— EXERCISE —
An exact transcription is needed of the lines below from the one with "Home 3 (254, 263)" through the one with "[tab] (458, 822)", with no other lines and no pictures.

▬▬▬▬▬▬▬▬▬▬

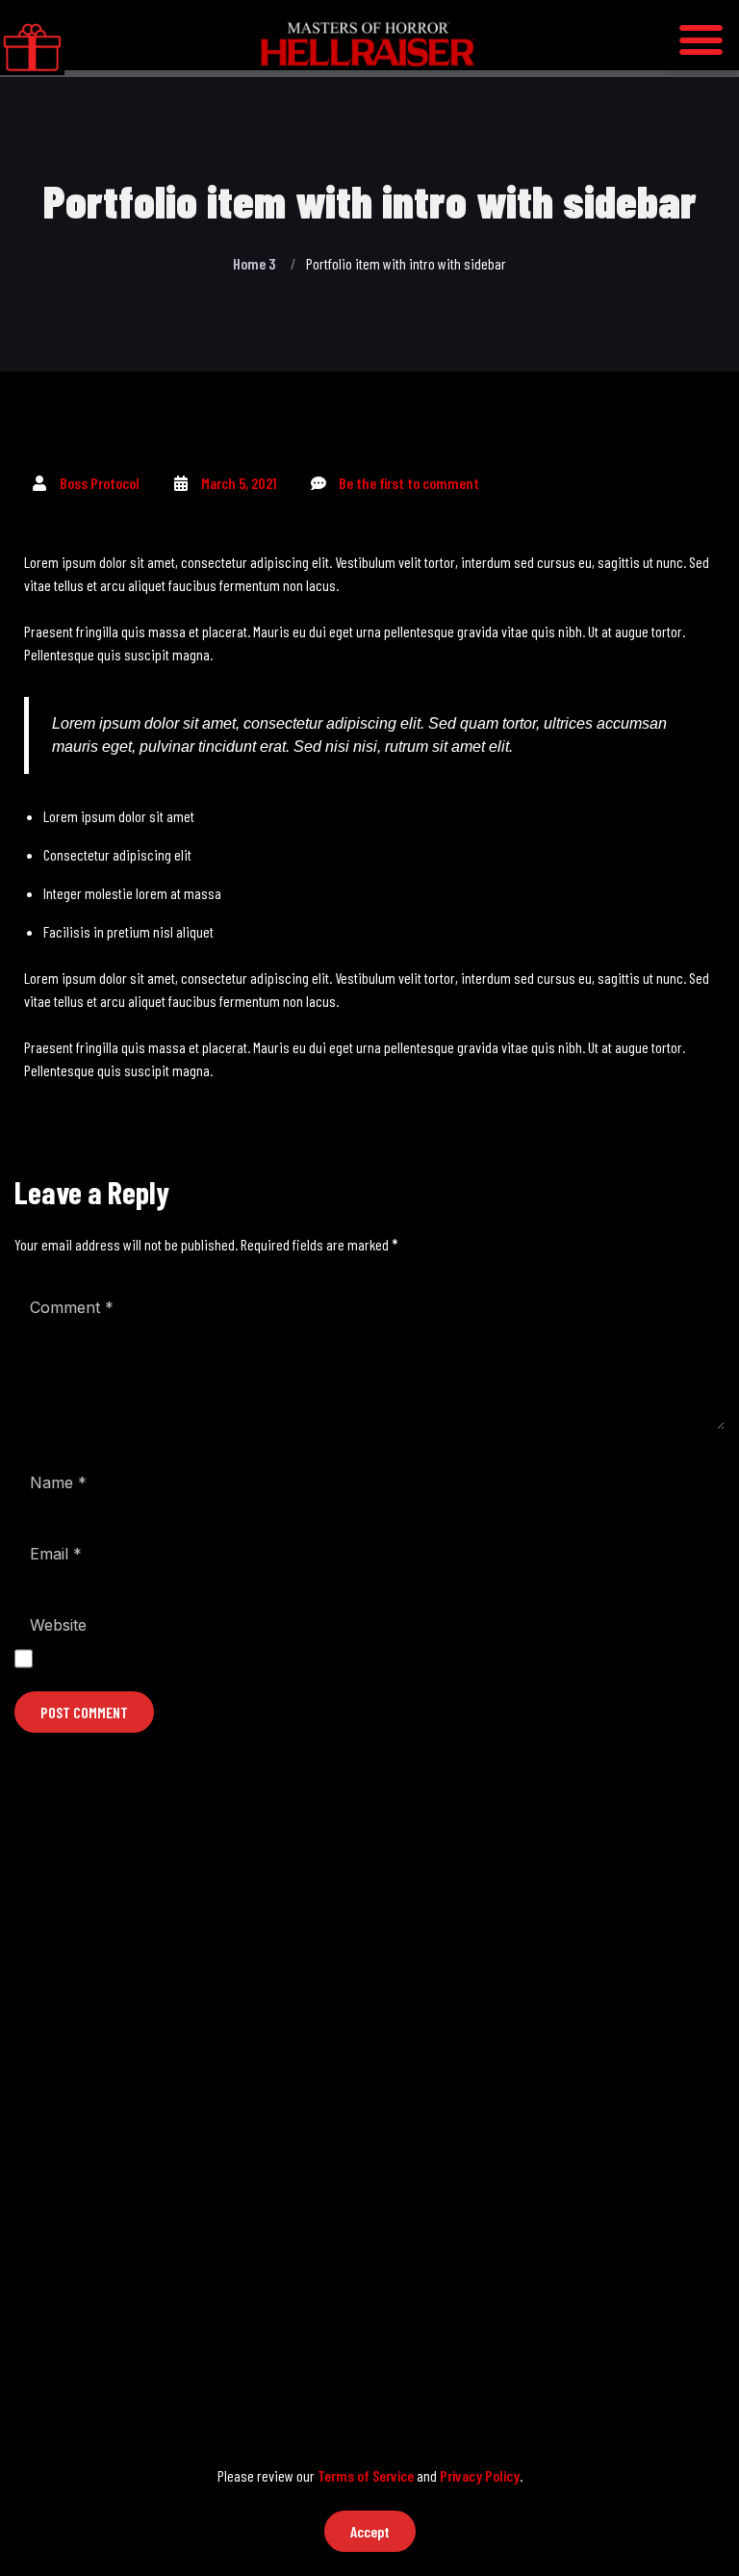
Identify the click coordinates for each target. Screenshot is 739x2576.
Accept (370, 2531)
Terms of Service (366, 2475)
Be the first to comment (409, 483)
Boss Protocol (100, 483)
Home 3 (254, 263)
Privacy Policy (480, 2475)
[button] (701, 39)
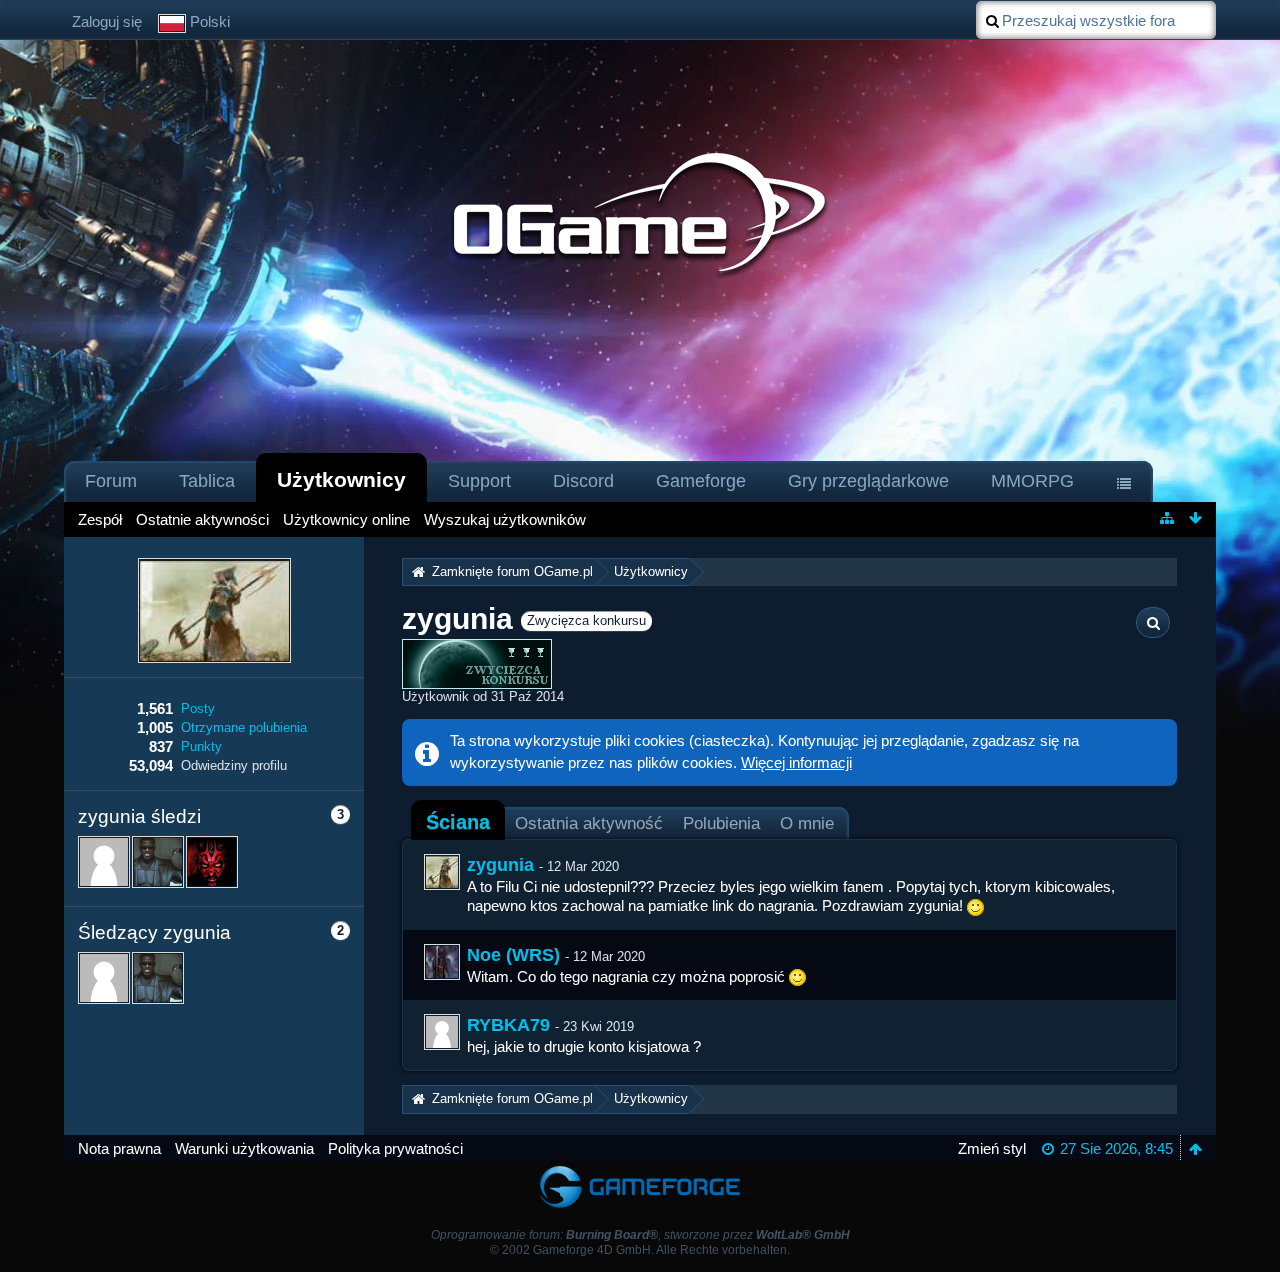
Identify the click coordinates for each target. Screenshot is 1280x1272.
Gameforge (701, 481)
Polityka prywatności (395, 1148)
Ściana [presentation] (458, 822)
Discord (583, 481)
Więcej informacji (796, 762)
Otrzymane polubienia (244, 727)
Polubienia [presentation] (721, 823)
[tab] (458, 822)
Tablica (207, 481)
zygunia (500, 865)
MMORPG (1032, 481)
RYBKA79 (508, 1025)
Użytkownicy (341, 479)
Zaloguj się (107, 21)
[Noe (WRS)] (442, 962)
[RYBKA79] (442, 1032)
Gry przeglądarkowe (868, 481)
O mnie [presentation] (807, 823)
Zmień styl (992, 1148)
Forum (111, 481)
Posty (198, 708)
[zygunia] (442, 872)
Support (479, 481)
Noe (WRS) (513, 955)
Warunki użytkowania (244, 1148)
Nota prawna (119, 1148)
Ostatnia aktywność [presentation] (589, 823)
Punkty (201, 746)
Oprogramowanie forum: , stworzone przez (640, 1235)
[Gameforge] (640, 1170)
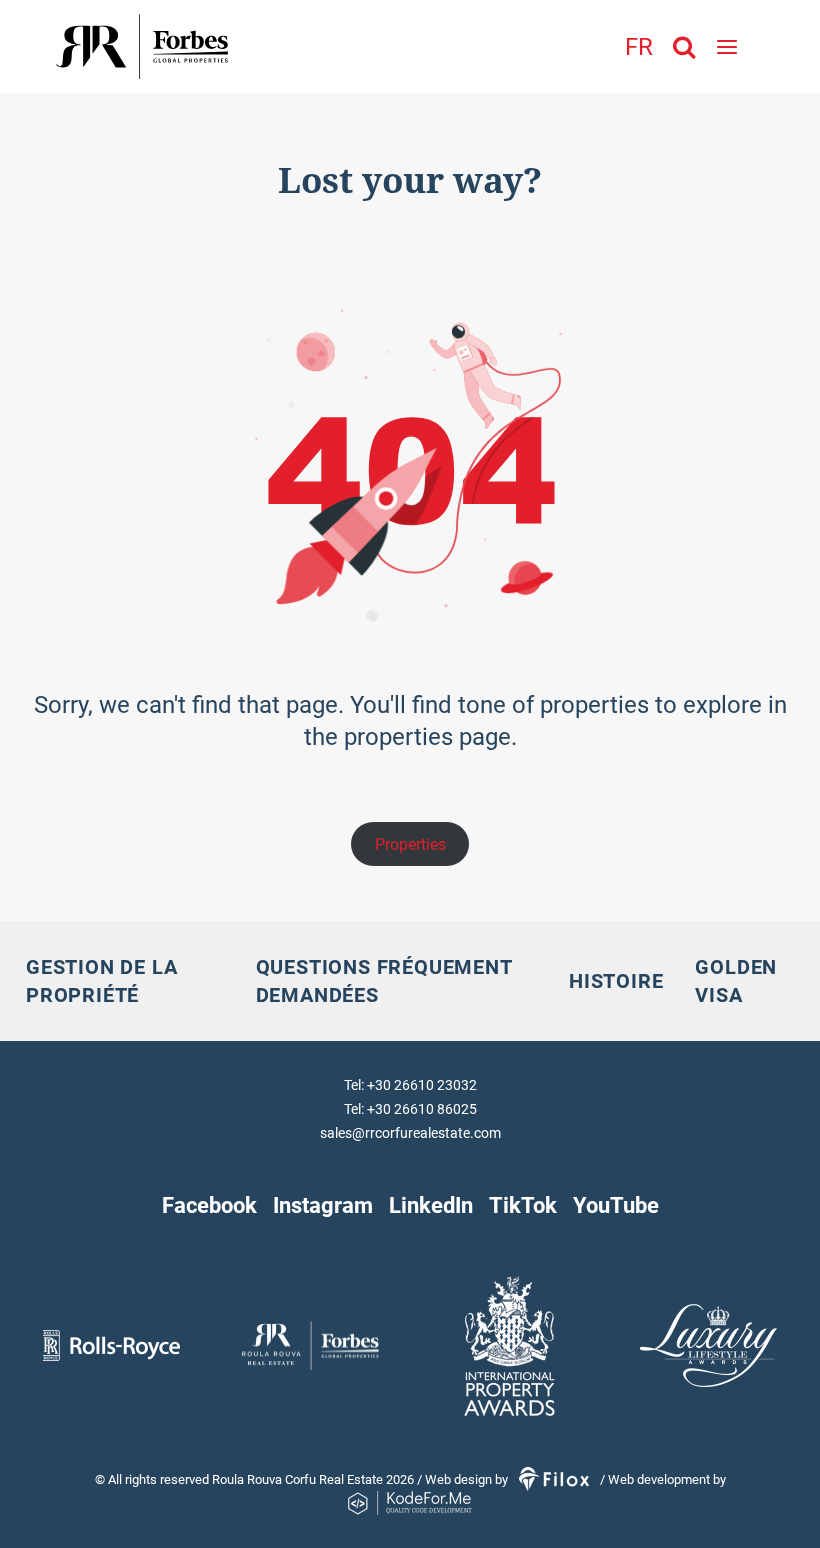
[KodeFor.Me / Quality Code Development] (410, 1503)
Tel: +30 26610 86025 (410, 1109)
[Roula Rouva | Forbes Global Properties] (205, 46)
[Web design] (555, 1479)
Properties (410, 844)
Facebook (209, 1205)
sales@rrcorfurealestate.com (410, 1133)
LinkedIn (431, 1205)
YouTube (616, 1205)
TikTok (523, 1205)
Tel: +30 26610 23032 (410, 1085)
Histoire (616, 981)
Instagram (323, 1205)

▬▬▬▬▬▬▬▬▬▬

— WRITTEN REPLY —
Home 3 (254, 263)
Privacy Policy (480, 2475)
[button] (701, 39)
Identify the click coordinates for each target. Screenshot is 1280x1272.
Gameforge (701, 481)
Polityka prywatności (395, 1148)
Ściana [presentation] (458, 822)
Discord (583, 481)
Więcej informacji (796, 762)
Otrzymane polubienia (244, 727)
Polubienia [presentation] (721, 823)
[tab] (458, 822)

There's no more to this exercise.